Chiusura Agenzia delle Entrate a Trappitello, Lo Turco:”Non svendiamo il territorio”

“Dobbiamo cercare di mantenere gli uffici dell’Agenzia territoriale delle Entrate nella frazione taorminese di Trappitello e scongiurare anche la soppressione dell’Ufficio turistico regionale. E tutto tramite la sottoscrizione e l’approvazione di un documento da inviare direttamente a Roma nei prossimi giorni”.
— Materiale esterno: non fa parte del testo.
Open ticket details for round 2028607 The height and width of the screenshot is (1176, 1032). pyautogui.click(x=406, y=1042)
Non usa mezzi termini il sindaco di Giardini Naxos, Nello Lo Turco, che qualche giorno fa ha fatto sapere che una delle tante operazioni da effettuare nell’immediato sarà impedire al Ministero dell’Economia e delle Finanze di chiudere i battenti proprio nella locale sezione staccata di Taormina. E tutto di concerto con le Amministrazioni comunali degli altri centri jonici messinesi.

L’ “ultimatum”, emesso qualche tempo fa da Roma, aveva dato il via allo smantellamento della sede dell’Agenzia di Sant’Agata di Militello. Una filiale, questa, che, in seguito ad un contrordine, non è stata alla fine chiusa. E l’“aut aut”, nei giorni scorsi, è invece giunto nel Comprensorio taorminese e in modo particolare a Giardini, dove il Consiglio comunale ha approvato all’unanimità una mozione per lasciare lì dov’è la sede locale dell’Agenzia, che potrebbe rischiare di cambiare indirizzo a breve.
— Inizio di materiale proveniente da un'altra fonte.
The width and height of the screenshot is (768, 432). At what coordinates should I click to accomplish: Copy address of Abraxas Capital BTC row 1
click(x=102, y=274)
Una battaglia che Palazzo dei Naxioti sta conducendo da tempo per evitare la chiusura pure del servizio turistico che – secondo il sindaco naxiota Lo Turco – “rappresenterebbe una perdita inaccettabile per la vocazione di tutta la zona”. Per questo motivo, sia il gruppo di maggioranza che quello d’opposizione in Consiglio, hanno deciso di dare il “via libera” all’invio nella Capitale di una richiesta volta a salvaguardare sedi fondamentali per tutta la popolazione. E a tal proposito, nel corso dell’ultima seduta, il capogruppo di maggioranza, Giancarlo Lo Turco, ha suggerito di “adibire il Museo del Mare a sede provvisoria proprio dell’Ufficio turistico regionale, nell’attesa che l’Amministrazione trovi una sistemazione migliore”.

Una soluzione che per il momento resta la sola da portare avanti, prima che dal Ministero arrivino notizie negative e, dunque, disposizioni che potrebbero segnare la fine di un’epoca.